------ Records for the exercise
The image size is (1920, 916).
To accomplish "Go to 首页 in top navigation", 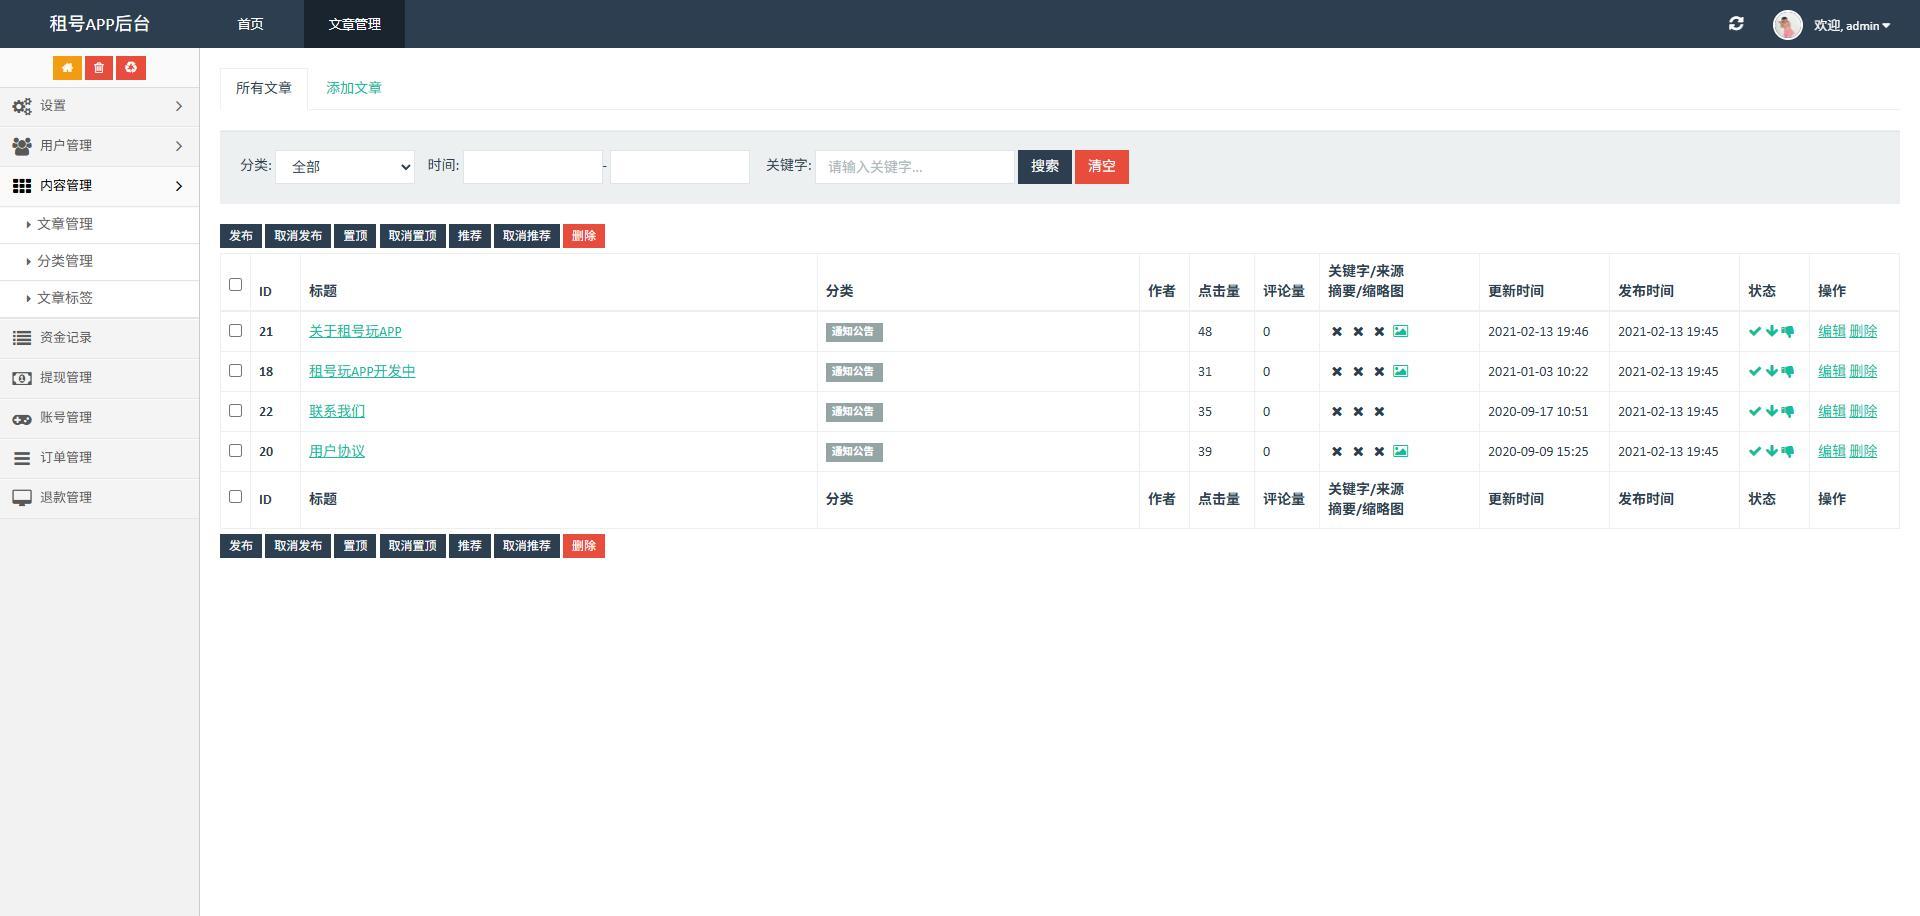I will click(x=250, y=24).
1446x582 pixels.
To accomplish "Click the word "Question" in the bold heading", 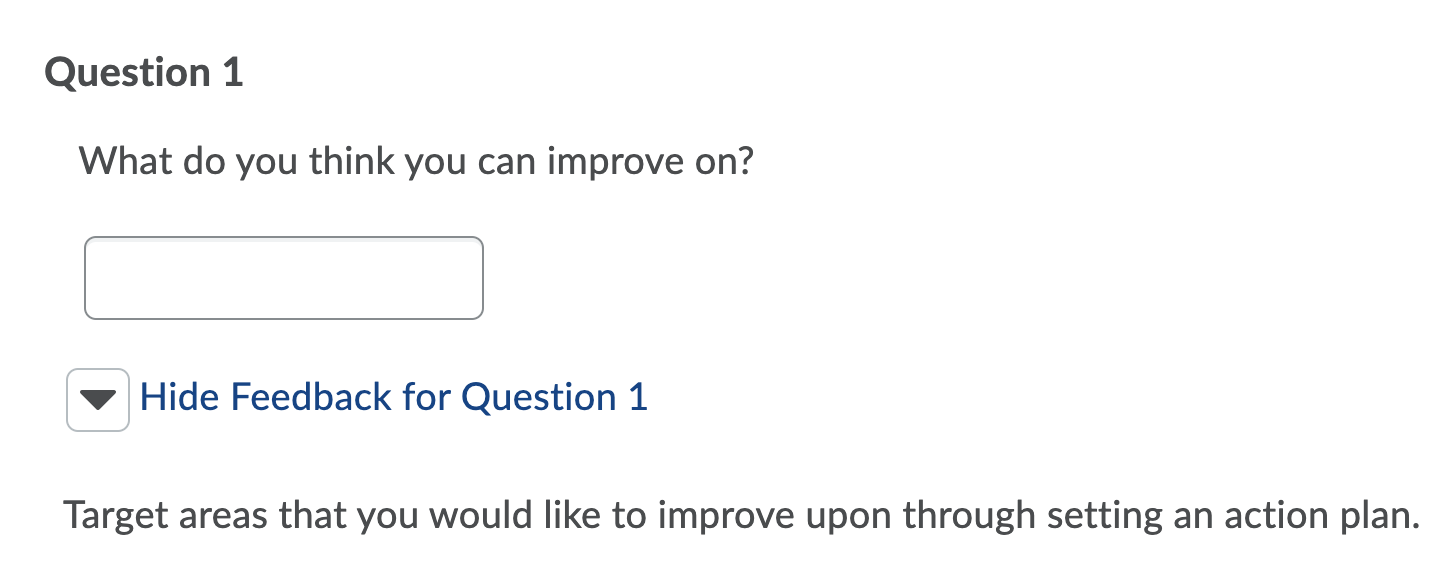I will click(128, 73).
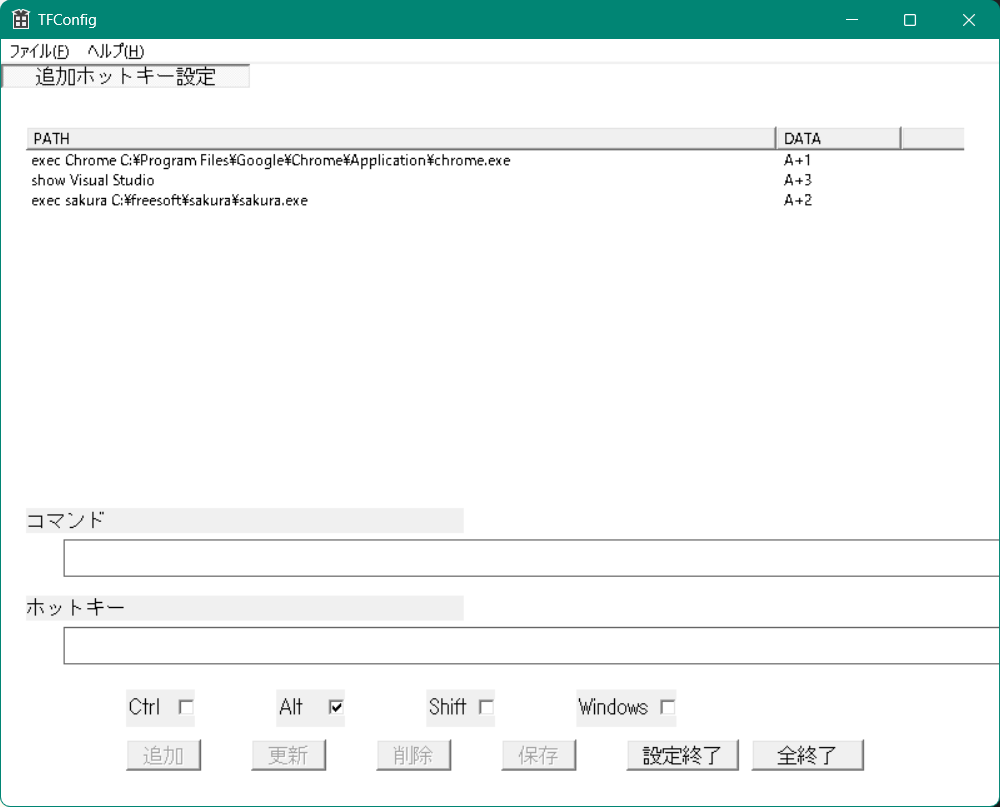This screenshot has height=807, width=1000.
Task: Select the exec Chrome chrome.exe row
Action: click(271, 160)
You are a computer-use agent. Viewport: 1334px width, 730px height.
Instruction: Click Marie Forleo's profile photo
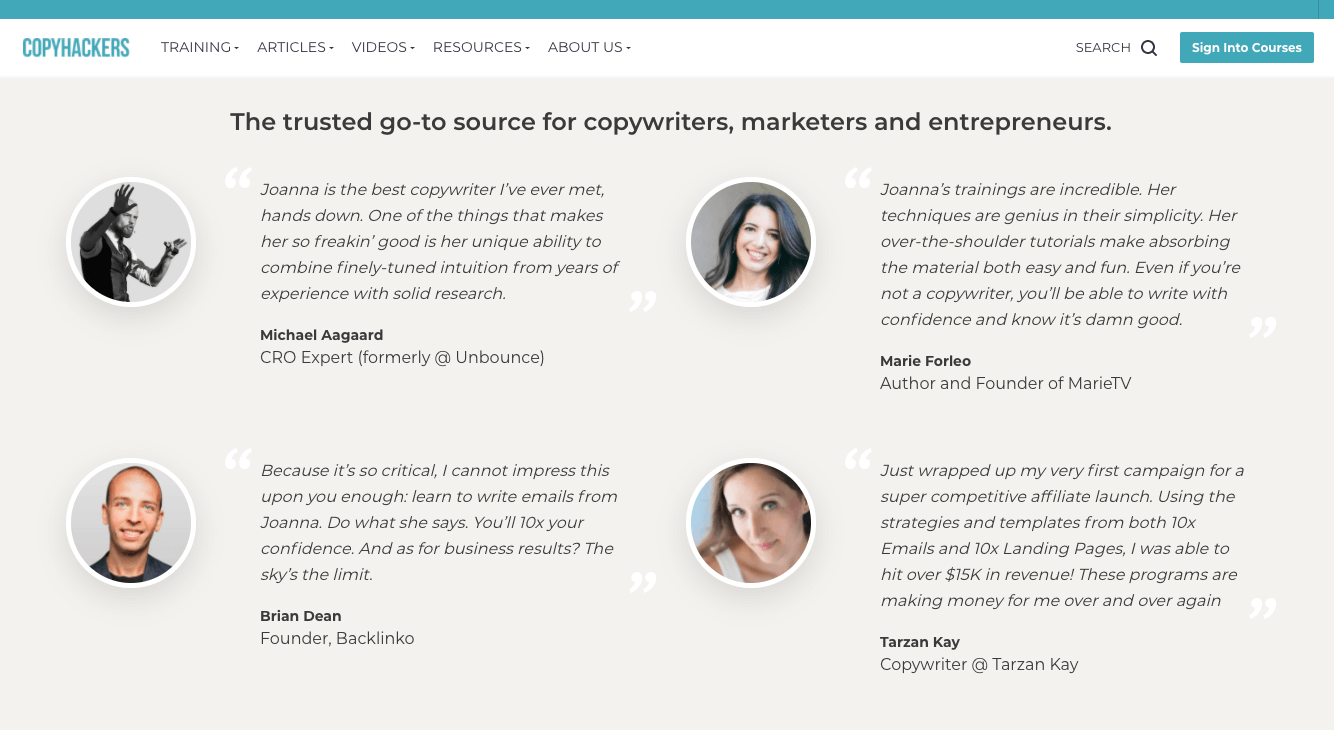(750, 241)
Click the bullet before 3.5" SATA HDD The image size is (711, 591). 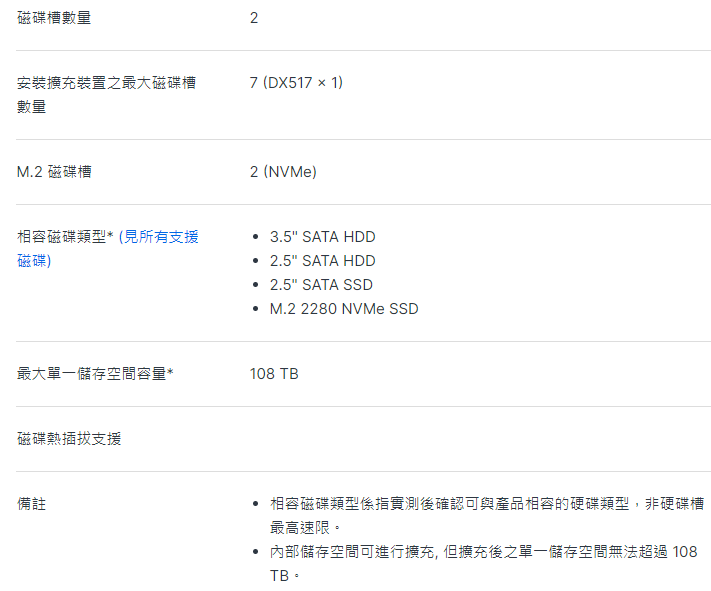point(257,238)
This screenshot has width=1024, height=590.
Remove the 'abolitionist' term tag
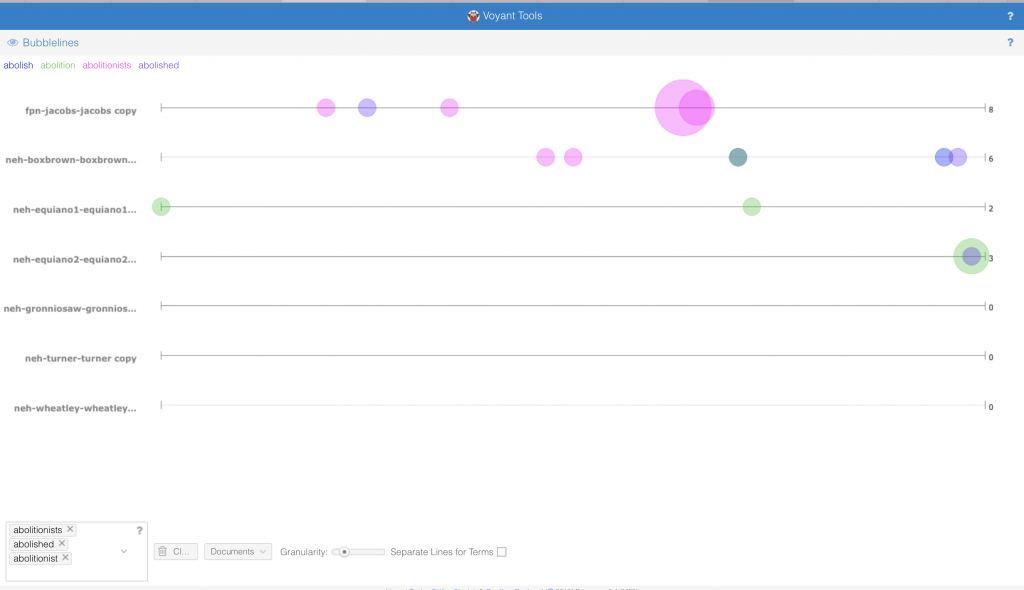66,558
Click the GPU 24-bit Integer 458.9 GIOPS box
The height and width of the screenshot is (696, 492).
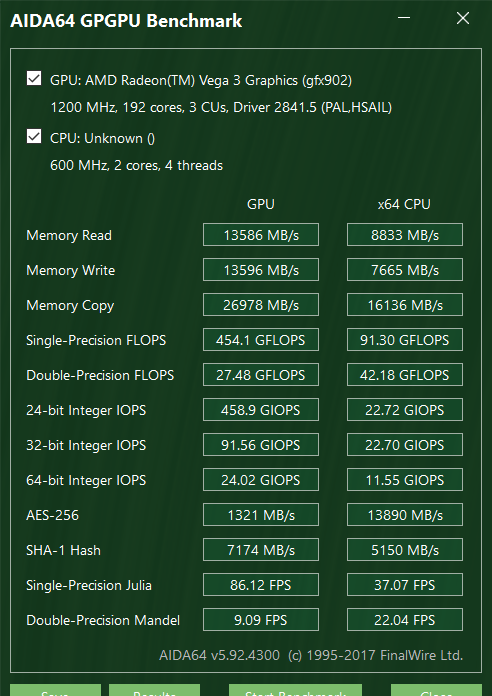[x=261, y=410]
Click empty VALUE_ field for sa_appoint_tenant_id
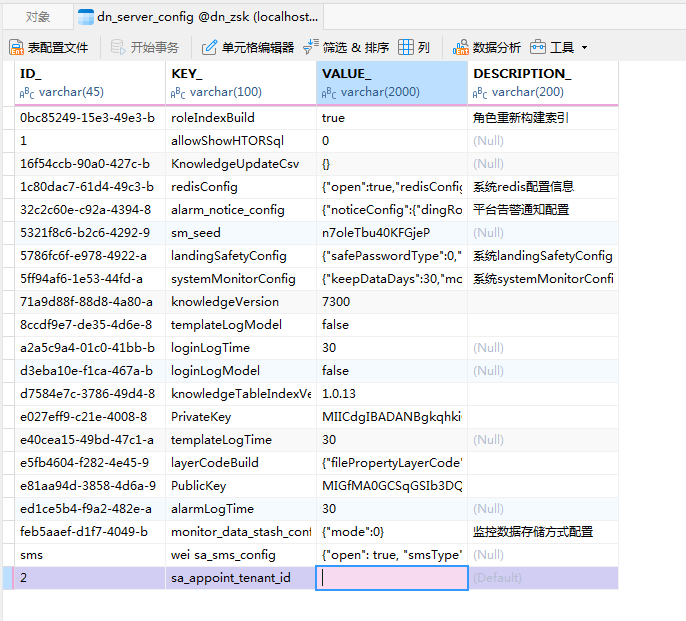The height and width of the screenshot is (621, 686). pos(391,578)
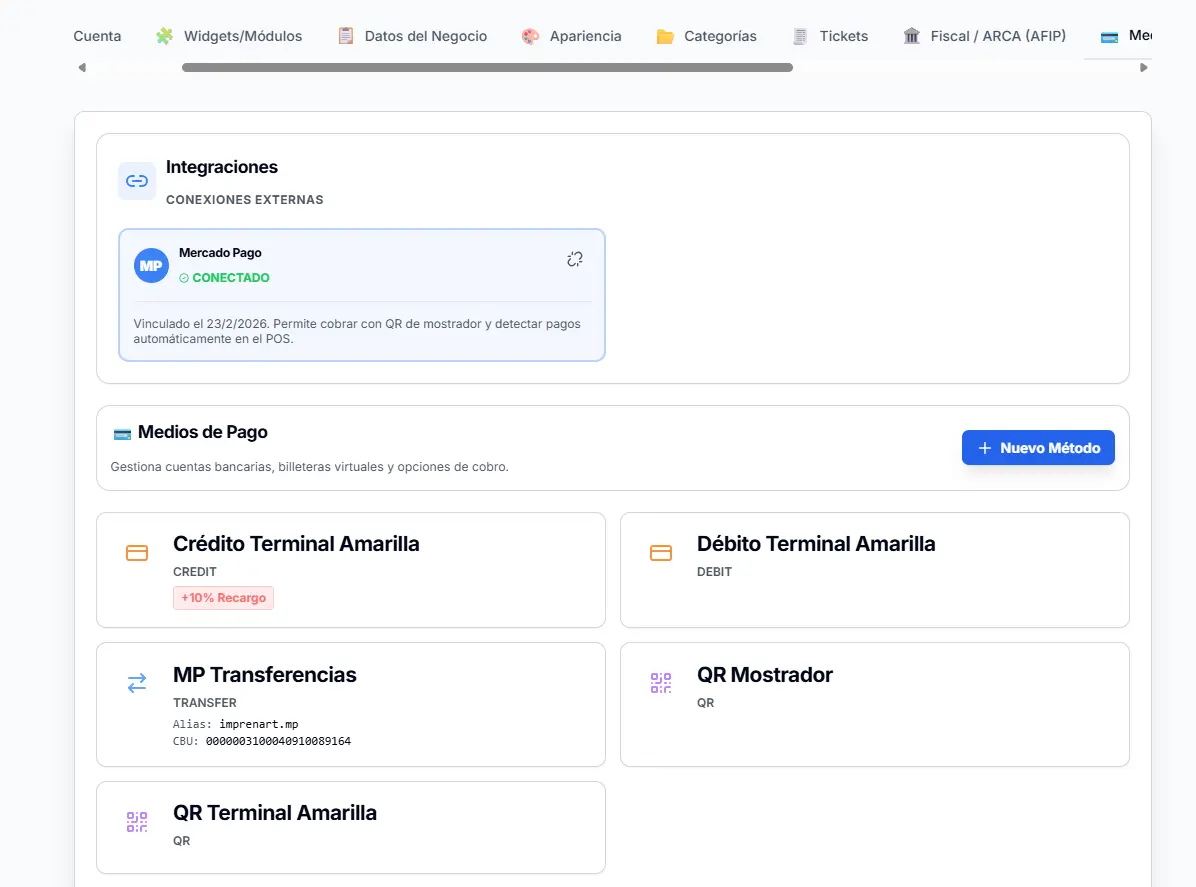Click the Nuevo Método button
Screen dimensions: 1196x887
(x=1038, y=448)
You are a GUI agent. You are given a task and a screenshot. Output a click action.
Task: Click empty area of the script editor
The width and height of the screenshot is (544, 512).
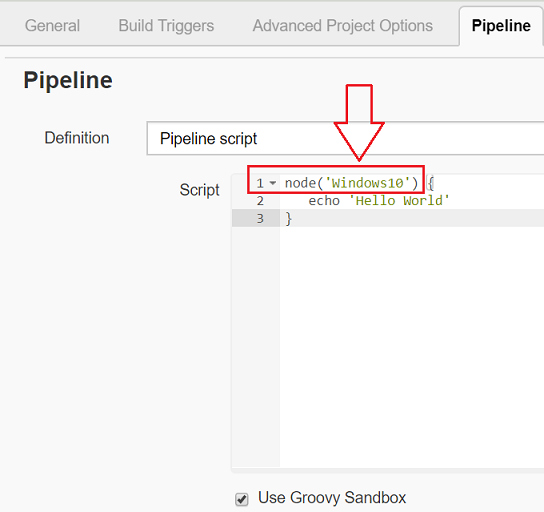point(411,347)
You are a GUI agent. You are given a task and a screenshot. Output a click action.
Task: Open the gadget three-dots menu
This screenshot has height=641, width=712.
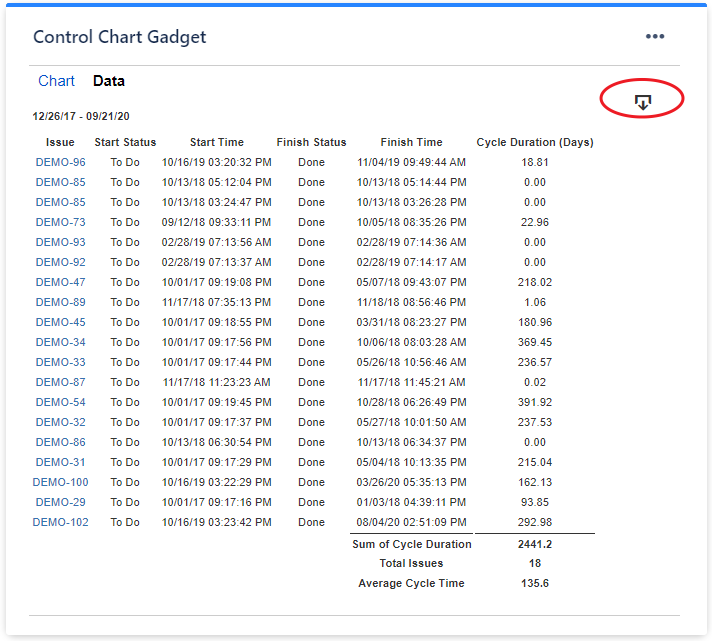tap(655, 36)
------------
Work order.
Once the pictures are set aside, what is needed is the lines from the line with "Remove the 'abolitionist' term tag" through the end of the data, written out exactly and alone.

Solution to this task.
Remove the 'abolitionist' term tag
66,558
Click the GPU 24-bit Integer 458.9 GIOPS box
The height and width of the screenshot is (696, 492).
[x=261, y=410]
Click empty VALUE_ field for sa_appoint_tenant_id
The height and width of the screenshot is (621, 686). pos(391,578)
Click the Nuevo Método button
Screen dimensions: 1196x887
(x=1038, y=448)
You are a GUI agent. You are given a task and a screenshot. Output a click action.
Task: Click empty area of the script editor
The width and height of the screenshot is (544, 512).
point(411,347)
You are a GUI agent. You are given a task and a screenshot. Output a click action.
Task: Open the gadget three-dots menu
This screenshot has height=641, width=712.
tap(655, 36)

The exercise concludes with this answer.